Se ne parlava da giorni con una certa insistenza: Sandro Tonali era una delle pedine attorno a cui Roberto De Zerbi avrebbe voluto costruire la sua squadra, il punto di partenza della rifondazione del Tottenham il cui obiettivo è quello di tornare grande e dimenticare due stagioni passate sul baratro della retrocessione. L’offerta formale di acquisto è giunto nella sede del Newcastle: una cifra importante: oltre 90 milioni di euro, a conferma di quanto il calciatore italiano fosse considerato essenziale per la rinascita del club di Londra.
Prontamente, però, è arrivata la risposta dei Magpies. Un secco “no”. Offerta rispedita al mittente. Tutto da rifare, forse. L’impressione è che il Newcastle ritenga incedibile Sandro Tonali e che non sia disposto ad accettare alcuna offerta, ma il Tottenham è determinato: vuole dare una sterzata, vuole cancellare in un colpo solo due stagioni al limite della fantascienza per gli Spurs. Certo, non bastano i nomi, serve altro.

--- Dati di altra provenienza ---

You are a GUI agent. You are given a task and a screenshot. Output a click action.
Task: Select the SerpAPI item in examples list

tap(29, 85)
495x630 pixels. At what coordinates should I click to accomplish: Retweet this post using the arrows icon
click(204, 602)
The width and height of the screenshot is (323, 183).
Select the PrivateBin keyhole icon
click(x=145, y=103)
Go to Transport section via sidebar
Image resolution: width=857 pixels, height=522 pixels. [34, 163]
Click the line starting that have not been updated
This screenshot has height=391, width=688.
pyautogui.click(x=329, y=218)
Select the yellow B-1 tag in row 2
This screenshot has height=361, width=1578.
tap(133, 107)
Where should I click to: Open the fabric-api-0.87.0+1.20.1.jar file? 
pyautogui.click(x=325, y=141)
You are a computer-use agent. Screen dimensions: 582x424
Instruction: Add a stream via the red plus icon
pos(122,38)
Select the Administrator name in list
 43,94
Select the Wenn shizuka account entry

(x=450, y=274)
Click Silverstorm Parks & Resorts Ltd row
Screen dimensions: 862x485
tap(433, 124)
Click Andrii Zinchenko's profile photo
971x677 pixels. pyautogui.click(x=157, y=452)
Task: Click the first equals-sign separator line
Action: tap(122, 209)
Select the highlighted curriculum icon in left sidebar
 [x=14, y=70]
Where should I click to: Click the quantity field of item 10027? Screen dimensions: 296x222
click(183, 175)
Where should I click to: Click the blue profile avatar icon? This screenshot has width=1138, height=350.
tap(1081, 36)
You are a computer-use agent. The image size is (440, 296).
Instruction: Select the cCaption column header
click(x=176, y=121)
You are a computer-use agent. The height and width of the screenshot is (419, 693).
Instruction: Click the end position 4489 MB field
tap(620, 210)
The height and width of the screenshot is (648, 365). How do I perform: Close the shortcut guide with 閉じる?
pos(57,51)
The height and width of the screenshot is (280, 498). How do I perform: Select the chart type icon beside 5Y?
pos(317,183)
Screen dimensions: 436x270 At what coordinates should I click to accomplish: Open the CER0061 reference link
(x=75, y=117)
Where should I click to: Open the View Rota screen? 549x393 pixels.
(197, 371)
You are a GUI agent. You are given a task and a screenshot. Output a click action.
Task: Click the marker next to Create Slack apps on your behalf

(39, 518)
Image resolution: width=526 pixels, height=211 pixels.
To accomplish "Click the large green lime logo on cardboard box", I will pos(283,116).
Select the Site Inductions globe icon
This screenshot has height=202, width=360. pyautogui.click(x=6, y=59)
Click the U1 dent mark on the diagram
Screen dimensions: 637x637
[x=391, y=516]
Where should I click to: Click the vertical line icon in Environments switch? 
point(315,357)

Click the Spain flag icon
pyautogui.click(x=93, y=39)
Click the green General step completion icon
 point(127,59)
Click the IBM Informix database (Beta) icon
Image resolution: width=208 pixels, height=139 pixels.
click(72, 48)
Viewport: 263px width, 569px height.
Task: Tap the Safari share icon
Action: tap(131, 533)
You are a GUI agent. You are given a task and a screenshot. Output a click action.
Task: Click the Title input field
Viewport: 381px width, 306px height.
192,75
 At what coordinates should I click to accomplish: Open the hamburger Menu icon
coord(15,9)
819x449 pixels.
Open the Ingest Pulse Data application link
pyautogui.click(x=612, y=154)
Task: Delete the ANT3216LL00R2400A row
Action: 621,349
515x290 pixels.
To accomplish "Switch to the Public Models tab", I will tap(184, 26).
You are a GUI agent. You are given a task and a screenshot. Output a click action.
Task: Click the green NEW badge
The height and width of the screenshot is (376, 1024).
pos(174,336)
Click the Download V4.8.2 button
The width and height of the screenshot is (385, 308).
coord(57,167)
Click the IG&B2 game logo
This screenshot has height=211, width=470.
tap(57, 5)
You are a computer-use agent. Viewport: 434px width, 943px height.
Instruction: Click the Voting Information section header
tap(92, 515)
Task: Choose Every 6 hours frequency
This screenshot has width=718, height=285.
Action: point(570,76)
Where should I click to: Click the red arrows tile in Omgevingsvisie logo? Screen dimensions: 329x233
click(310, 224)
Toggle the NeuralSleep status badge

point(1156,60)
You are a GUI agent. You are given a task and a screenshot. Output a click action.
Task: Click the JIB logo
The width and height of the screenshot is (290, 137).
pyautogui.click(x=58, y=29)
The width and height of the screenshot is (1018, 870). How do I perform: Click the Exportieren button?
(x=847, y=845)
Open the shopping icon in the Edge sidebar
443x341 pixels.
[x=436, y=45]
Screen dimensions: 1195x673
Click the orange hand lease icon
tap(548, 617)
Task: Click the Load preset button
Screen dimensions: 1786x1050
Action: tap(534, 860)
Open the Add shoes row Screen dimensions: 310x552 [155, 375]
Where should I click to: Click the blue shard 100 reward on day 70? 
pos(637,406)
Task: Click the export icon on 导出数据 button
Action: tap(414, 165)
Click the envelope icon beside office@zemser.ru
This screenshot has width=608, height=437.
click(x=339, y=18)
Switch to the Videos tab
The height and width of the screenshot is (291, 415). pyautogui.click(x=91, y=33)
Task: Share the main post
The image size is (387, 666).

Tottenham scatenato sul mercato
Il Tottenham è scatenato sul mercato. La squadra di De Zerbi ha già speso circa 65 milioni di euro per assicurarsi Jan Paul van Hecke e ha chiuso per Andy Robertson e Marcos Senesi a parametro zero, già prima dell’apertura della finestra di mercato. La risposta negativa del Newcastle al trasferimento di Tonali, arriva proprio pochi giorni dopo l’affare sfumato che ha portato Victor Munoz a vestire la maglia del Liverpool, nonostante i Magpies avessero già un accordo di massima con il calciatore.
Probabile dunque che l’affare Tonali non si sia chiuso proprio per questo motivo. In ogni caso il Tottenham resta determinato a chiudere anche altri acquisti e a soddisfare in toto le richieste di Roberto De Zerbi. D’altronde, proprio al termine della passata stagione, il direttore esecutivo degli Spurs, Vinai Venkatesham aveva anticipato un’imminente cambio di passo nella gestione della squadra ed una rivoluzione totale, tanto necessaria, quanto ovvia, per dare una svolta dopo le due annate altamente deludenti.
Quel che è certo è che comunque, al di là dei nomi e dei movimenti di mercato, al Tottenham servirà ben altro per non vivere nuovamente le delusioni del recente passato. In questo senso, dunque, la responsabilità di De Zerbi sarà ancora più evidente: il tecnico italiano, probabilmente, accettando la sfida-Spurs ha messo in discussione tutta la sua carriera. Questa volta non sono ammessi fallimenti.